- GIVEN REQUEST -
Substitute "desktop agent" for every "computer-use agent" in the items below and give the lines again with everything else unchanged.

- PROVIDED RECORDS -

——————————

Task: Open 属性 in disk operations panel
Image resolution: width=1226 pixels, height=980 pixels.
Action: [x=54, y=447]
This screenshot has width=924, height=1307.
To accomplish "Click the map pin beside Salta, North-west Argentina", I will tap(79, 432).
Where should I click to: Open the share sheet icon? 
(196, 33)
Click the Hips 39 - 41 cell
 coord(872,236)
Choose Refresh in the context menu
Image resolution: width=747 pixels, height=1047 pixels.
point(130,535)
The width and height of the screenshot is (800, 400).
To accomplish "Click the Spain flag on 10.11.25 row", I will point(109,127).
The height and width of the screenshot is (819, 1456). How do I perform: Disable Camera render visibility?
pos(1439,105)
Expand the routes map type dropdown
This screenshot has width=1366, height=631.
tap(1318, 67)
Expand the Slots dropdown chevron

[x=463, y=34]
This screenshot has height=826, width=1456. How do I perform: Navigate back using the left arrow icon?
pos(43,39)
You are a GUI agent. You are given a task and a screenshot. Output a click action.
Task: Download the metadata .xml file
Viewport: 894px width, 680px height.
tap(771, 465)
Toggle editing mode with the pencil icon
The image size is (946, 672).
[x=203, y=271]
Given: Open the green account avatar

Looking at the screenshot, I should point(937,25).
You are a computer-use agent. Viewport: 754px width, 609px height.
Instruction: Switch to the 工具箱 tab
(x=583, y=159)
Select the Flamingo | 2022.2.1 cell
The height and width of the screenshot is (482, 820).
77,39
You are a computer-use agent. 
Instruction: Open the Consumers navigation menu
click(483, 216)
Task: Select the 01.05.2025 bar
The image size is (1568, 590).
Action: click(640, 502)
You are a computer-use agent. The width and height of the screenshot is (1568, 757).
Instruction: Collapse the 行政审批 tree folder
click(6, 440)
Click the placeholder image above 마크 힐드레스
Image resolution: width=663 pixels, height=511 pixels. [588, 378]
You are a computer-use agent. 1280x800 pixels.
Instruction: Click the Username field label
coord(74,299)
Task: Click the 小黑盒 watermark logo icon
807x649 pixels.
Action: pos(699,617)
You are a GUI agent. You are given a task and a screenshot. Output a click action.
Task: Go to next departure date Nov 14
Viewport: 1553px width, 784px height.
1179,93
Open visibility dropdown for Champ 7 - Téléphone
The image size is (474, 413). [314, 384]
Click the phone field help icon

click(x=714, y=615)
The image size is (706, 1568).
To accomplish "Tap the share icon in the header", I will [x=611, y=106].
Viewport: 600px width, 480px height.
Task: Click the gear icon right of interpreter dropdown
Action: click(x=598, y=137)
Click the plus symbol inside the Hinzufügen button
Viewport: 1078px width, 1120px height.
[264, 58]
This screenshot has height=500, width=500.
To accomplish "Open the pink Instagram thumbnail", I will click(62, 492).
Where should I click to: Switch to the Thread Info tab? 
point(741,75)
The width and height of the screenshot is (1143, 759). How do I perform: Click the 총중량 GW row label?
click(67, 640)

——————————

- ANSWER TO THIS PROBLEM -
Task: Open 属性 in disk operations panel
Image resolution: width=1226 pixels, height=980 pixels.
Action: [x=54, y=447]
This screenshot has width=924, height=1307.
To accomplish "Click the map pin beside Salta, North-west Argentina", I will tap(79, 432).
Where should I click to: Open the share sheet icon? 
(196, 33)
Click the Hips 39 - 41 cell
 coord(872,236)
Choose Refresh in the context menu
Image resolution: width=747 pixels, height=1047 pixels.
point(130,535)
The width and height of the screenshot is (800, 400).
To accomplish "Click the Spain flag on 10.11.25 row", I will point(109,127).
The height and width of the screenshot is (819, 1456). How do I perform: Disable Camera render visibility?
pos(1439,105)
Expand the routes map type dropdown
This screenshot has width=1366, height=631.
tap(1318, 67)
Expand the Slots dropdown chevron

[x=463, y=34]
This screenshot has height=826, width=1456. How do I perform: Navigate back using the left arrow icon?
pos(43,39)
You are a GUI agent. You are given a task and a screenshot. Output a click action.
Task: Download the metadata .xml file
Viewport: 894px width, 680px height.
tap(771, 465)
Toggle editing mode with the pencil icon
The image size is (946, 672).
[x=203, y=271]
Given: Open the green account avatar

Looking at the screenshot, I should point(937,25).
You are a desktop agent. Viewport: 754px width, 609px height.
Instruction: Switch to the 工具箱 tab
(x=583, y=159)
Select the Flamingo | 2022.2.1 cell
The height and width of the screenshot is (482, 820).
77,39
You are a desktop agent. 
Instruction: Open the Consumers navigation menu
click(483, 216)
Task: Select the 01.05.2025 bar
The image size is (1568, 590).
Action: click(640, 502)
You are a desktop agent. The width and height of the screenshot is (1568, 757).
Instruction: Collapse the 行政审批 tree folder
click(6, 440)
Click the placeholder image above 마크 힐드레스
Image resolution: width=663 pixels, height=511 pixels. [588, 378]
You are a desktop agent. 1280x800 pixels.
Instruction: Click the Username field label
coord(74,299)
Task: Click the 小黑盒 watermark logo icon
807x649 pixels.
Action: pos(699,617)
You are a GUI agent. You are given a task and a screenshot. Output a click action.
Task: Go to next departure date Nov 14
Viewport: 1553px width, 784px height.
1179,93
Open visibility dropdown for Champ 7 - Téléphone
The image size is (474, 413). [314, 384]
Click the phone field help icon

click(x=714, y=615)
The image size is (706, 1568).
To accomplish "Tap the share icon in the header", I will [x=611, y=106].
Viewport: 600px width, 480px height.
Task: Click the gear icon right of interpreter dropdown
Action: click(x=598, y=137)
Click the plus symbol inside the Hinzufügen button
Viewport: 1078px width, 1120px height.
[264, 58]
This screenshot has height=500, width=500.
To accomplish "Open the pink Instagram thumbnail", I will click(62, 492).
Where should I click to: Switch to the Thread Info tab? 
point(741,75)
The width and height of the screenshot is (1143, 759). How do I perform: Click the 총중량 GW row label?
click(67, 640)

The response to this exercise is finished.